Ora, para se compreender o sucesso inesperado de ambos, o livro e a revista, deve-se lembrar o panorama cultural francês do fim da década de 50. Como é bem sabido, o existencialismo tornou-se extremamente popular logo após a libertação. J.-P. Sartre, Camus, Simone de Beauvoir eram os guias e modelos inspiradores da nova geração. Sartre em particular gozou de uma popularidade que não se via na França desde os dias de Voltaire e Diderot, Victor Hugo ou Zola, quando do caso Dreyfus. O próprio marxismo só atraiu os jovens intelectuais depois que Sartre proclamou suas simpatias pelo comunismo. Muito pouco restava da Renascença católica na França do início da década de 20. Jacques Maritain e os neotomistas já haviam caído de moda no começo da Segunda Guerra Mundial. Os únicos movimentos vivos dentro do Catolicismo, além do existencialismo cristão de Gabriel Marcel, resultavam do trabalho do grupo, bastante modesto, dos Etudes Carmelitaines (que enfatizavam a importância da experiência mística e encorajava o estudo da psicologia, da religião e do simbolismo) e dos Sources Chretiennes com sua revalorização da patrística-grega e sua insistência na renovação litúrgica. Contudo, esses movimentos católicos não tinham nem o charme do existencialismo de Sartre nem o carisma do comunismo. O ambiente cultural, desde a filosofia e ideologia, até a literatura, arte.. cinema e jornalismo, estava dominado por umas poucas ideias e chavões: o absurda da existência humana, alienação, engajamento, situação, momento histórico e outros. É verdade que Sartre falava constantemente de liberdade; mas, no final, aquela liberdade não tinha sentido. Nos últimos anos da década de 50, a guerra da Argélia causou um profundo mal-estar entre os intelectuais. Existencialistas, marxistas ou católicos liberais, todos tinham que fazer sua opção pessoal. Por muitos anos, o intelectual francês foi forçado a viver quase exclusivamente no seu “momento histórico” como Sartre havia ensinado dever ser a orientação de todo indivíduo responsável.

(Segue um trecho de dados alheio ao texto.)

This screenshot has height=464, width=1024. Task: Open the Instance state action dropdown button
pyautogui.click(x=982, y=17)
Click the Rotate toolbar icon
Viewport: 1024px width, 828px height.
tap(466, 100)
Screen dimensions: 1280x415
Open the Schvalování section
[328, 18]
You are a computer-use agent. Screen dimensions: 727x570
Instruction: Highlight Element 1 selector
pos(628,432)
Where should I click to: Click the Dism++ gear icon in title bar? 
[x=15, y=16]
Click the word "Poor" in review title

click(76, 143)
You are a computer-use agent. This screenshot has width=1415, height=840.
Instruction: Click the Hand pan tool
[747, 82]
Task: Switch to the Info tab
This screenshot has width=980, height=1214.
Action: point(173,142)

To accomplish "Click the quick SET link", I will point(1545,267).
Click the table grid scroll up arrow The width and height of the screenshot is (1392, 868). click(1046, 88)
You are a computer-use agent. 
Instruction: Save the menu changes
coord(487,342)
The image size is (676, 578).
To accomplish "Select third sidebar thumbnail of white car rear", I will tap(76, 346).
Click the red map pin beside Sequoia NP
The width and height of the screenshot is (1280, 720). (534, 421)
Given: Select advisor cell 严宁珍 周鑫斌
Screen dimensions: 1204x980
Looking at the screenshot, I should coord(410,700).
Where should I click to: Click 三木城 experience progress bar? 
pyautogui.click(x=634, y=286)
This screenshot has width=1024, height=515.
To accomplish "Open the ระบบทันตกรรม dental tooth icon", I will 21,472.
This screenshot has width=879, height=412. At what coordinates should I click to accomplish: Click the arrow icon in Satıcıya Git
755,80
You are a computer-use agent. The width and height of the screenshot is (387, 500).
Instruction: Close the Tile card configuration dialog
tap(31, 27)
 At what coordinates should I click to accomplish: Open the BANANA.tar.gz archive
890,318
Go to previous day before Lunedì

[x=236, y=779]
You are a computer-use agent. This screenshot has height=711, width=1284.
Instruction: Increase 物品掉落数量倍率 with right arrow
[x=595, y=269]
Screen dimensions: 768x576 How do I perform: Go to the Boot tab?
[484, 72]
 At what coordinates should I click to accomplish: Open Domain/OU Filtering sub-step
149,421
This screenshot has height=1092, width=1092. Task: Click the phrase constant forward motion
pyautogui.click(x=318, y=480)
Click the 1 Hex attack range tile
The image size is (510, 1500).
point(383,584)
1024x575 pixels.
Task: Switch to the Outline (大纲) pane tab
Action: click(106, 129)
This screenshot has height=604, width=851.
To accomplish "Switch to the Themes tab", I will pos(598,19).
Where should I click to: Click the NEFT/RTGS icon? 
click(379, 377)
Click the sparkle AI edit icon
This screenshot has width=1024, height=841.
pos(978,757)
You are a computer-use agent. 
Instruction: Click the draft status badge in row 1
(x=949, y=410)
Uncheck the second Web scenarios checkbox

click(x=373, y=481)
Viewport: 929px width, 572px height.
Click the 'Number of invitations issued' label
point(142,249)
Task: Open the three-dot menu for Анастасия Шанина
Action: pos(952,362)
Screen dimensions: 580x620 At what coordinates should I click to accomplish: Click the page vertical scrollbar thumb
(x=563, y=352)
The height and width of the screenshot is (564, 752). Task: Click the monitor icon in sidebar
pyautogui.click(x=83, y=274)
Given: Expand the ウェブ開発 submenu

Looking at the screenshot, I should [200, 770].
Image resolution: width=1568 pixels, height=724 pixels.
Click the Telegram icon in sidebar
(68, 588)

Nesse clima sombrio, enfadonho e um pouco provinciano – pois parecia que apenas Paris, ou melhor, Saint-German-des-Prés, e naquele momento a Argélia, importavam no mundo – o aparecimento de Planète teve o efeito de uma bomba. Tudo era diferente: a orientação geral, os problemas debatidos, a linguagem. Não havia mais a preocupação excessiva com a “situação existencial” e o “engajamento” histórico de cada um, mas uma abertura grandiosa para um mundo maravilhoso: a organização futura do planeta, as possibilidades ilimitadas do homem e outros temas. Não foi a abordagem científica em si que causou esse entusiasmo coletivo, mas o impacto carismático dos “últimos desenvolvimentos científicos” e a proclamação de seu triunfo iminente. Naturalmente, como já disse, à ciência foram acrescentados hermetismo, ficção científica e as mais recentes informações políticas e culturais. Mas o que era novo e estimulante para o leitor francês era a visão otimista e integral que conjugava ciência com esoterismo e apresentava um cosmos vivo, fascinante e misterioso, no qual a vida humana tinha sentido e prometia uma perfectibilidade eterna. O homem não estava mais condenado a uma condition humaine sombria; em vez disso, ele era chamado a conquistar seu universo físico e a desvendar os outros, os enigmáticos universos revelados pelos ocultistas e gnósticos. Mas, diferentemente das escolas e movimentos gnósticos e esotéricos anteriores, Planète não desprezou os problemas sociais e políticos do mundo contemporâneo. Resumindo, a revista difundia uma ciência redentora: uma informação científica que era ,ao mesmo tempo soteriológica. O homem não estava mais alienado e inútil num mundo absurdo para o qual ele havia vindo por acidente e em vão. (Eliade)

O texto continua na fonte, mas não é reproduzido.